▶ Excerpted passage:
Great, or The Greatest, “Fan” Mail?

I have been working in journalism for my entire adult life and while most of the time the engagement with our listeners, readers and viewers is totally awesome, every once in awhile I get hostile feedback with picayune complaints that invariably include a personal dig. This absurdly rude type of “reader mail” has uniformly come from men. And it always includes some patronizing, preachy component.

There was that voicemail about jail versus prison, in 2015:

Last week, I got another classic one that I had to share with folks, because it was a) so absurd that it circled around to being funny b) the sender entered his name as “First Name Last Name” c) his email was an address and d) it so amused Friend Reeve that he spent his precious time helping compose a long-ass response (which I edited considerably before sending).

Here’s the listener note, which was, I kid you not, triggered by the fact I say “You bet” instead of “You’re welcome” sometimes.

And here’s the director’s cut response, of which only about five percent wound up in the actual response.


I’m sorry to hear that you have emailed management repeatedly and have yet to receive a response. As a reporter, I know how frustrating it can be to reach out and not know if your message was received. Somewhere in Kim Jong Un’s inbox, there is probably a whole folder of my unanswered interview requests. So, I hope you didn’t lose any sleep wondering, “Did she get my message?”  You bet I did!

You’ll have to bear with me, Gnarlee. Usually I am pretty casual. But since I know you’re a stickler for these sorts of things, I looked up the top ten email manners tips on, and I intend to follow them very closely as I write this response.

The first tip is to always respond, and to try and do so within 24 hours. Check! The second is to use the subject line to alert the receiver to the substance of the email, relieving them of any suspense. As you can see, I have done that. I hope you were not kept in suspense too long. I know you are very sensitive!

▶ Dataset extract:
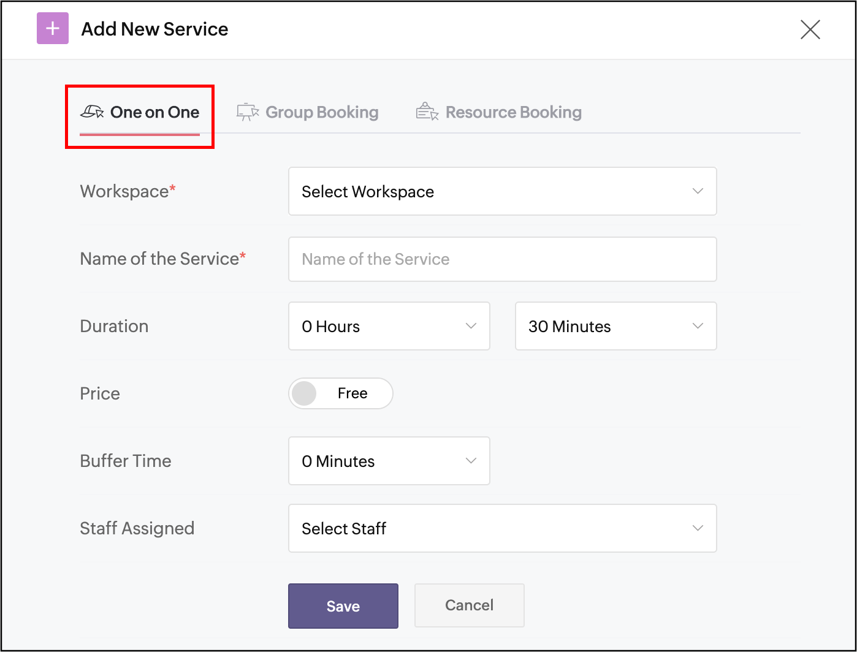This screenshot has width=857, height=652.
Task: Switch to the Resource Booking tab
Action: click(513, 112)
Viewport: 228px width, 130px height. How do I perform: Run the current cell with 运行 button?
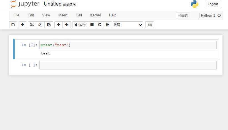[x=80, y=25]
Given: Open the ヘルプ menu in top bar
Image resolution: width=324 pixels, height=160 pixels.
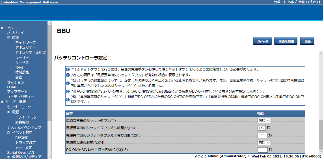Looking at the screenshot, I should pos(292,2).
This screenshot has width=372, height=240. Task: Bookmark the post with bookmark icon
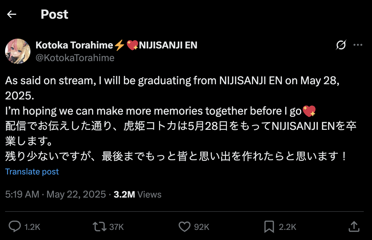tap(269, 226)
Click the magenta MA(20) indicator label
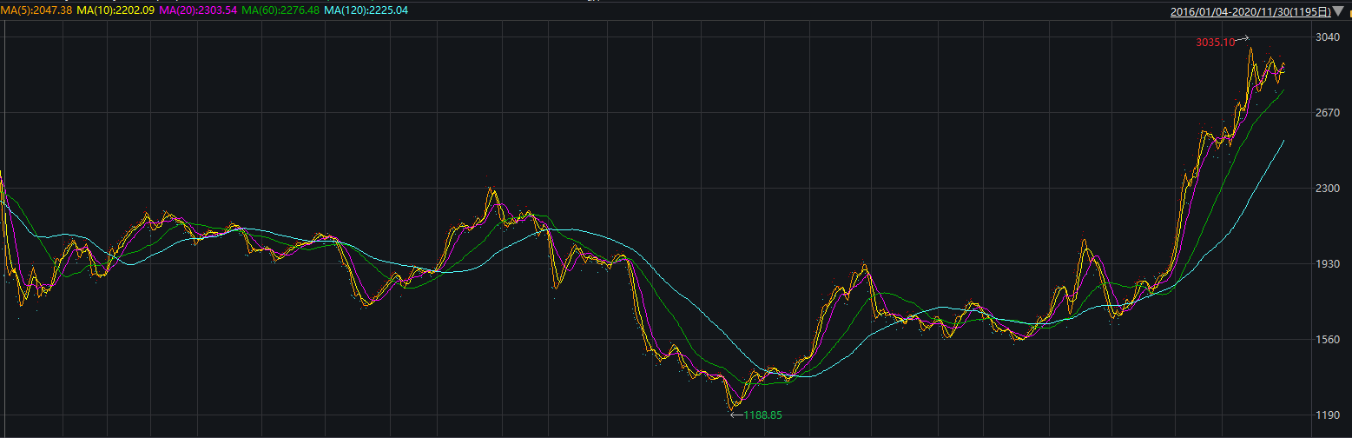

▶ Goal: Quote the post about rude listener mail from "The first tip" up to and including "are very sensitive!".

▶ Result below:
The first tip is to always respond, and to try and do so within 24 hours. Check! The second is to use the subject line to alert the receiver to the substance of the email, relieving them of any suspense. As you can see, I have done that. I hope you were not kept in suspense too long. I know you are very sensitive!